The swift planes, often confused with the even more streamlined swifts, are as much a part of summer as the farm is of the village.

However, in many localities there are now hardly any farms left.

This applies to Hesse as well as to other federal states - and has consequences for the swallows.

They find fewer and fewer places to nest and less food.

As followers of cultures, they feel comfortable in the vicinity of humans.

"Lucky charms suffer from a lack of housing," reports the Hesse Nature Conservation Union, based in Wetzlar.

Thorsten Winter

Business editor and internet coordinator in the Rhein-Main-Zeitung.

  • Follow I follow

In the Rhine-Main area and the whole of Hesse, two species in particular are widespread: the house martin and the barn swallow.

House Martins are easily recognized by their bright white belly and deeply notched tail.

They like to stick their nests, which have a small entrance hole, under protected eaves or under window sills.

Piles of bird droppings growing underneath during the breeding phase are evidence of the nests.

Barn Swallows like stables

The barn swallow, on the other hand, with its reddish-brown facial plumage, prefers to be close to livestock.

"She likes to sit in stables," says Maik Sommerhage, swallow expert for the association, known as NABU for short.

And because this is the case, the barn swallow is increasingly looking in vain for a nesting site.

Since 2016, farmers throughout Hesse have given up around 1,000 farms, as determined by the State Statistical Office.

If there were 126,000 farms 60 years ago, the statisticians counted 80,000 fewer three decades later.

About 15,000 remained with a downward trend.

As a result, according to the ornithologists of the Nature Conservation Union, there are no longer any swallows in some villages in Hesse.

That is worrying – even if around 40,000 pairs of barn swallows and around 50,000 pairs of house martins are still breeding between Kassel and the Odenwald.

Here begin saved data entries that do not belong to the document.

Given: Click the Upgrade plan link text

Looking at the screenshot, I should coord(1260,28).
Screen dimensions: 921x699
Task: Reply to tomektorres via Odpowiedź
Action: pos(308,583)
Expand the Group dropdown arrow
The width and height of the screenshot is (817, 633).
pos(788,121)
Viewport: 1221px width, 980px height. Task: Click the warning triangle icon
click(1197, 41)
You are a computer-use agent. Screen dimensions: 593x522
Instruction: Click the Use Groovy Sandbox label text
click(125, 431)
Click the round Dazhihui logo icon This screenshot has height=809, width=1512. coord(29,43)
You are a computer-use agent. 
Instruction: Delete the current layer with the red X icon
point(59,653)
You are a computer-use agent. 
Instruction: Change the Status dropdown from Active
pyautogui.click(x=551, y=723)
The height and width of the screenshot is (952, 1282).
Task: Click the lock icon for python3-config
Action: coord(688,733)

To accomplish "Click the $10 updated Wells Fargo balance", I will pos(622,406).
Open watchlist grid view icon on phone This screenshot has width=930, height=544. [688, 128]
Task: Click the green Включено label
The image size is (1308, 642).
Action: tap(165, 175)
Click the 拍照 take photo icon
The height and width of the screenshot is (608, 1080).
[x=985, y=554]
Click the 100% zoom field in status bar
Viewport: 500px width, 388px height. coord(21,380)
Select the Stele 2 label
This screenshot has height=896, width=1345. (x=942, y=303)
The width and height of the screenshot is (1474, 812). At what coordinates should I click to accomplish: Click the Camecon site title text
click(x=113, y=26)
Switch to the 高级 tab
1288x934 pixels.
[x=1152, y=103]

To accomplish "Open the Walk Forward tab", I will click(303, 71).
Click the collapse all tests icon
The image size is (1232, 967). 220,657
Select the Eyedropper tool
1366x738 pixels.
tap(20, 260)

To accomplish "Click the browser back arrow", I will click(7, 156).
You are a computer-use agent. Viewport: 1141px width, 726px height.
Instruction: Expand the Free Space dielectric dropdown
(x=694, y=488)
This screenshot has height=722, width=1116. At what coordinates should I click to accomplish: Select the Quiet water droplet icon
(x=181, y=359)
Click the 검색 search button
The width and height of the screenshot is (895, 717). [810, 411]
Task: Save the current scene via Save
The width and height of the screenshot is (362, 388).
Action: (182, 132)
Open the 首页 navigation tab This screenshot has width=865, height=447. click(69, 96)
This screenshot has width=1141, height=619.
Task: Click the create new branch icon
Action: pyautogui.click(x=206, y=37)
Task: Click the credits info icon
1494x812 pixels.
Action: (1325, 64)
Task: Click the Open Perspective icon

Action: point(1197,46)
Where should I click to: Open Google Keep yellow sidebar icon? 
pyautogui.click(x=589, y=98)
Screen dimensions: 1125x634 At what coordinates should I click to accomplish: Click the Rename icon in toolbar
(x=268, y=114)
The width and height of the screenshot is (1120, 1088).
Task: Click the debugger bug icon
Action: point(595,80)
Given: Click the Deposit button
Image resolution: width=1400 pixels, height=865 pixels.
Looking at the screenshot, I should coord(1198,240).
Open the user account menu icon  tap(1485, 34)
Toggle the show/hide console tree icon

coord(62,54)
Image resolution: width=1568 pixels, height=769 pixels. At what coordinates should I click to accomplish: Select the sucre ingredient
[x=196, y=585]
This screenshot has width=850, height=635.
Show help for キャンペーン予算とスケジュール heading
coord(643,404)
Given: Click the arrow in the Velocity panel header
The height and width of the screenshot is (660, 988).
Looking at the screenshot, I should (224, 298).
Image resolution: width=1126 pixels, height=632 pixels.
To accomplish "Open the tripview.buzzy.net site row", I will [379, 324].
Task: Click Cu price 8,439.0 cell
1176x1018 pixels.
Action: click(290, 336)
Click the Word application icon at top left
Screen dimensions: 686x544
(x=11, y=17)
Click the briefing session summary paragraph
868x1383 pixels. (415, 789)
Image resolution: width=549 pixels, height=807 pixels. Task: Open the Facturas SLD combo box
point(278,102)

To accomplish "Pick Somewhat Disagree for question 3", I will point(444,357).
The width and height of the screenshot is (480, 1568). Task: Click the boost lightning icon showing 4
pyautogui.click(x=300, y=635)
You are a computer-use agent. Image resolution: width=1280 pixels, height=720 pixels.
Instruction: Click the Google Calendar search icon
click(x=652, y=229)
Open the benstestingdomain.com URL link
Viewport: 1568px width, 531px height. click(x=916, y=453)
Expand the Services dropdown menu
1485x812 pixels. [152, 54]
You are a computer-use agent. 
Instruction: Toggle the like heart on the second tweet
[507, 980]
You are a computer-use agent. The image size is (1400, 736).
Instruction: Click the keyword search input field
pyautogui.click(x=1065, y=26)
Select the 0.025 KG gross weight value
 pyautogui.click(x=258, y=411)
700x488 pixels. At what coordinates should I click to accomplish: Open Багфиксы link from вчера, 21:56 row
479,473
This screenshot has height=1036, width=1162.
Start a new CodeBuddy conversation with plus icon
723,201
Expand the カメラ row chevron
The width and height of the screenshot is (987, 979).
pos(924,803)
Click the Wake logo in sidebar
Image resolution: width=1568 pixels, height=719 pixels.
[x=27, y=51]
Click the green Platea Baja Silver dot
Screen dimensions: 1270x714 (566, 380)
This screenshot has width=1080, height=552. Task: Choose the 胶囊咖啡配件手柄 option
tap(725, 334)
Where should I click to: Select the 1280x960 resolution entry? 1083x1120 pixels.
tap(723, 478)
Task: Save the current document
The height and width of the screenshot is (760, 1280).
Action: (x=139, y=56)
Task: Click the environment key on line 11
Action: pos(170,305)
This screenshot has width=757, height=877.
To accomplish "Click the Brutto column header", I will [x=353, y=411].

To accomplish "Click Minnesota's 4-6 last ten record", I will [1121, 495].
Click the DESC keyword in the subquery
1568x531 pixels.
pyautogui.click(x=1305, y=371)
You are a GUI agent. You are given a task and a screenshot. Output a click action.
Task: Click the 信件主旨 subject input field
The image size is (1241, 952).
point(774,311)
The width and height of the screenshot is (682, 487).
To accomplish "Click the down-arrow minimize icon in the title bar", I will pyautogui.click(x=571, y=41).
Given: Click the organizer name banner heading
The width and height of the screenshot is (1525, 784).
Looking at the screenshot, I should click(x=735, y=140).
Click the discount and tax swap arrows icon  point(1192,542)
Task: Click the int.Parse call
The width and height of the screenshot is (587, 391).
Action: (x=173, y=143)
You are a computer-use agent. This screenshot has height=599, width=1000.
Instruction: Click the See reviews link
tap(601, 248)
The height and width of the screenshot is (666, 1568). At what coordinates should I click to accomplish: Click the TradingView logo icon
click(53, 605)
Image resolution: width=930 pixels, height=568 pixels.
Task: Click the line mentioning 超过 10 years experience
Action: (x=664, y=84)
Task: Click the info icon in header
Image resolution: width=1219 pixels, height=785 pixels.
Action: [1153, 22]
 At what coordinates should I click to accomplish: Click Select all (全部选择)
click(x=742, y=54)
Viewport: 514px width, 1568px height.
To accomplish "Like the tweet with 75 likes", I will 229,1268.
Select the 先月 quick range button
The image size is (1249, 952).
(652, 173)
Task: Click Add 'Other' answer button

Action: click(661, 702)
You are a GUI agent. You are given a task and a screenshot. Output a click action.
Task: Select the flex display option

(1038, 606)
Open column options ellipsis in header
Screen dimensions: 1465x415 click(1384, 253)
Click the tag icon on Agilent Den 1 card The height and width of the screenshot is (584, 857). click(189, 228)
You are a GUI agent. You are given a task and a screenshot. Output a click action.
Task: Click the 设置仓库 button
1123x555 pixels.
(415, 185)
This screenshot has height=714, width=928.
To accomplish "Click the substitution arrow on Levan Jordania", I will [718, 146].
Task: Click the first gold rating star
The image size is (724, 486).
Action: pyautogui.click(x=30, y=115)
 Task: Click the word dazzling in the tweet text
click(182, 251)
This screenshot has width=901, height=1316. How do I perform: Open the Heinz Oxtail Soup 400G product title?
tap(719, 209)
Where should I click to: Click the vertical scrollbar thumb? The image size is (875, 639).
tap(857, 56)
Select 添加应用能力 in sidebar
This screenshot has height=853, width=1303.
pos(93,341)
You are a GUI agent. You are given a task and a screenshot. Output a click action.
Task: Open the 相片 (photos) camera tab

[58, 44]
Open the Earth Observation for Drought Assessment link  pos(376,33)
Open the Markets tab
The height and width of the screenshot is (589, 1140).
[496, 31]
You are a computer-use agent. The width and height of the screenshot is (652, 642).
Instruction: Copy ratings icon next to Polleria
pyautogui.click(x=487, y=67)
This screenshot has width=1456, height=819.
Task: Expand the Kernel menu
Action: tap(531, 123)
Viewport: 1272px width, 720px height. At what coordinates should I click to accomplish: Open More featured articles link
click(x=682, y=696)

Their stocks have been steadily declining for years.

According to Sommerhage, there is another reason for the farm deaths: the stricter hygiene rules to be observed by the farmers also made life and reproduction difficult for the birds.

According to the authorities, swallows have no place in a food-producing company.

Old barns, where barn swallows could breed on beams and ledges, are gradually disappearing.

"No swallow feels comfortable in new buildings." Especially since in many cases there is a lack of entry hatches.

In this respect, the barn swallow is a modernization loser.

In addition, there is the usually very clean environment in residential areas: Where are there still clay puddles from which house martins can get their nesting material?

It is forbidden to knock swallows' nests off facades, as Sommerhage points out.

But by no means every homeowner who finds the semi-circular dwellings under a eaves knows this or adheres to it.

"Weighing only a few grams, it makes it to the Sahara and back without a navigation system, but life here is no longer easy for the swallow," sums up the NABU representative.

Fewer mosquitoes and mayflies

Added to this is the decline in insects that has been observed for years.

Swallows like mosquitoes and mayflies as well as moths.

By merging several small plots into larger agricultural areas, biodiversity is reduced, says Sommerhage.

Swallows are finding it increasingly difficult to search for food.

The Nature Conservation Union also criticizes the "destruction of reed stocks" that swallows used as resting places.

"The spring and summer heralds, who depend on our benevolence for better or for worse, are now on the list of endangered bird species," warned the Hessian Society for Ornithology and Nature Conservation eleven years ago - and called for the creation of nesting sites for swallows.

NABU also wants to achieve this goal with its “Swallow-Friendly House” campaign.

With nesting aids such as boards on the facade and insect-rich gardens, the birds would therefore be in good hands.